Squinzi ha ascoltato Sapelli, come si fa con un vecchio amico di cui si conoscono la storia e anche le speranze, accogliendo la sua proposta di introdurre un’ulteriore traiettoria – riferendosi alla relazione del presidente di Univa – quella della «resistenza», ovvero la capacità di mandare avanti un’azienda nonostante un contesto negativo come quello italiano. «Stiamo già resistendo – ha replicato Squinzi -. E se tutti fossero come la provincia di Varese, staremmo meglio».
La maggior parte delle imprese del distretto varesino sono di piccole e medie dimensioni. Per Sapelli non è un problema, anzi. Per Squinzi è una condizione, in molti casi, solo temporanea. «Si parte da piccoli, per poi diventare grandi – ha sottolineato il presidente di Confindustria -. Mio padre aveva 20 dipendenti, ed esportava in Svizzera. Oggi produciamo in 33 paesi nel mondo. I piccoli crescono anche mettendosi in filiera come fornitori delle medie e delle grandi imprese».

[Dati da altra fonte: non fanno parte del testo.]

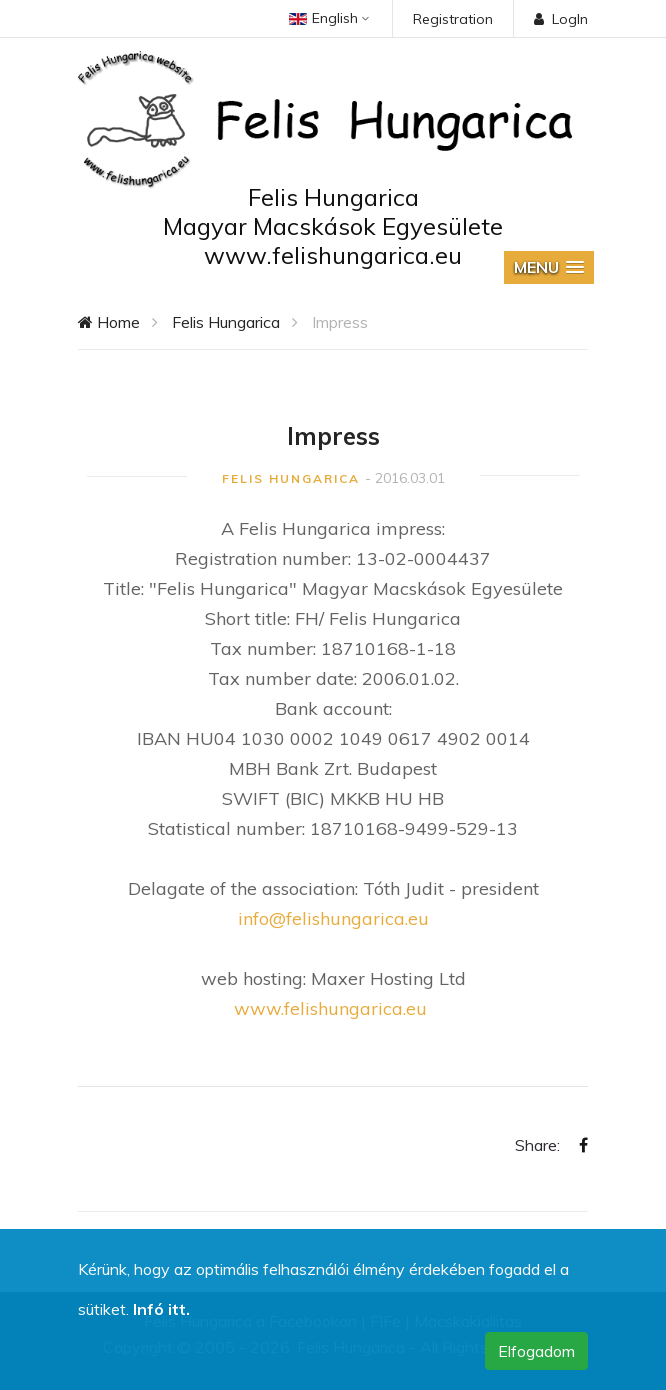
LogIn (561, 19)
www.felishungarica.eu (330, 1008)
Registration (453, 19)
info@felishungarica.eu (333, 918)
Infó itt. (161, 1309)
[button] (549, 267)
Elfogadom (536, 1351)
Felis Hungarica (226, 322)
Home (109, 322)
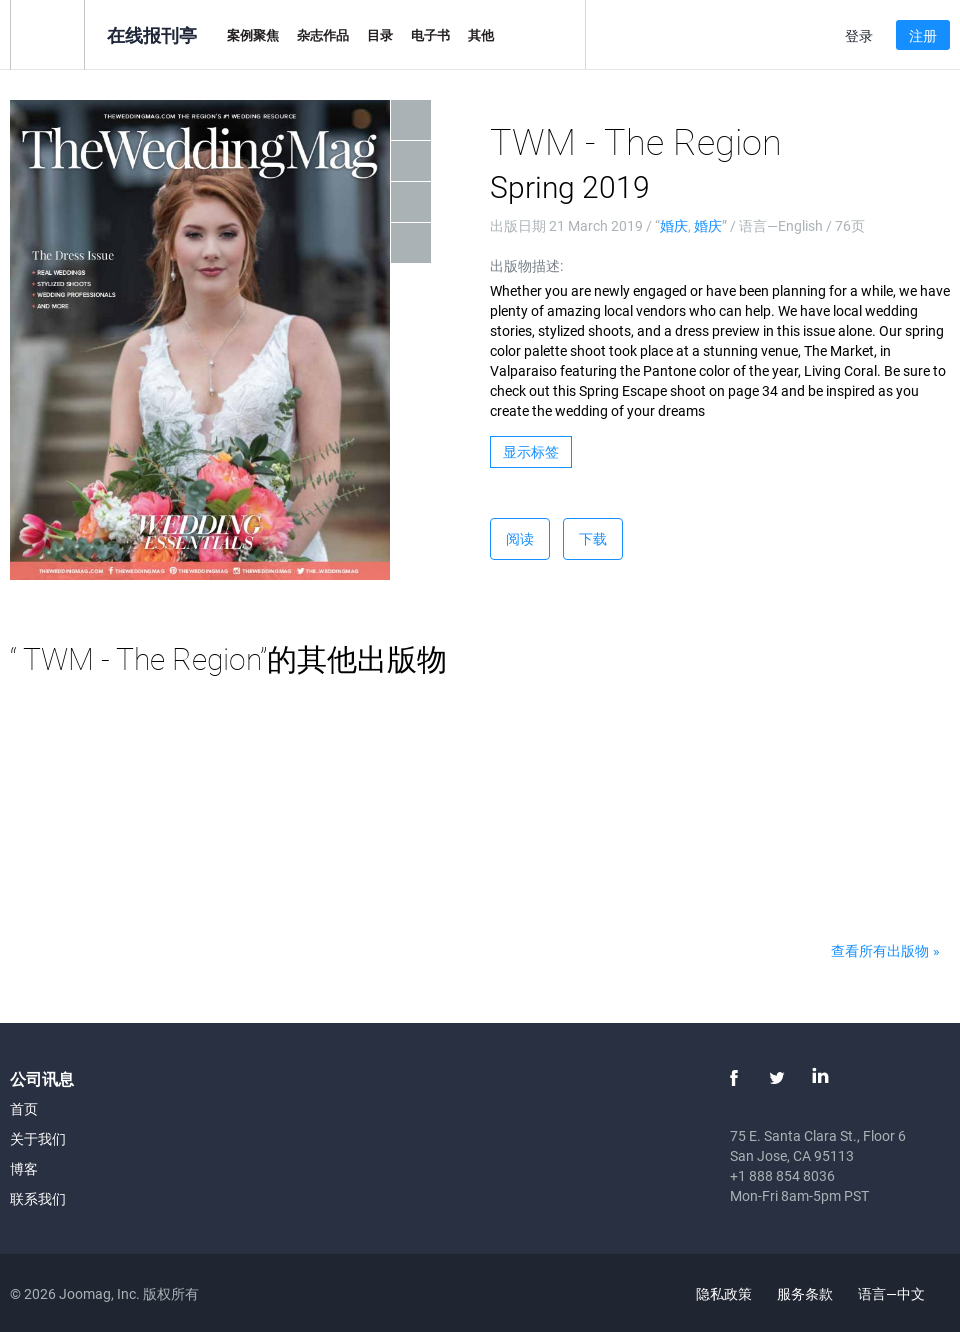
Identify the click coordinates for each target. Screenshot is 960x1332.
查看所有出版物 (880, 950)
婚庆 (674, 225)
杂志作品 (323, 35)
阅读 (520, 538)
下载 (593, 538)
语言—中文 (903, 1293)
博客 (24, 1168)
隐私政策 (724, 1293)
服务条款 (805, 1293)
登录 (859, 35)
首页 (24, 1108)
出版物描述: (526, 265)
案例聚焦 (253, 35)
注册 (923, 35)
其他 (481, 35)
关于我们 (38, 1138)
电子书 (430, 35)
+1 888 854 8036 (782, 1175)
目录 (380, 35)
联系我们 (38, 1198)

Si puo’ essere pessimisti nel breve periodo e ottimisti nel lungo, ma secondo Sapelli ciò non esclude che ci siano dei responsabili. Il professore punta il dito contro i manager chiamandoli «pirla», gente che «nelle piccole imprese difficilmente fa carriera, perché c’è il controllo dell’imprenditore, mentre nelle grandi aziende, i pirla, vengono cooptati».
Il professore rincara la dose fino a chiedere la chiusura delle business school perché «piene di lobotomizzati. Il sistema invece avrebbe bisogno di qualche laureato in meno e qualche perito tecnico in più».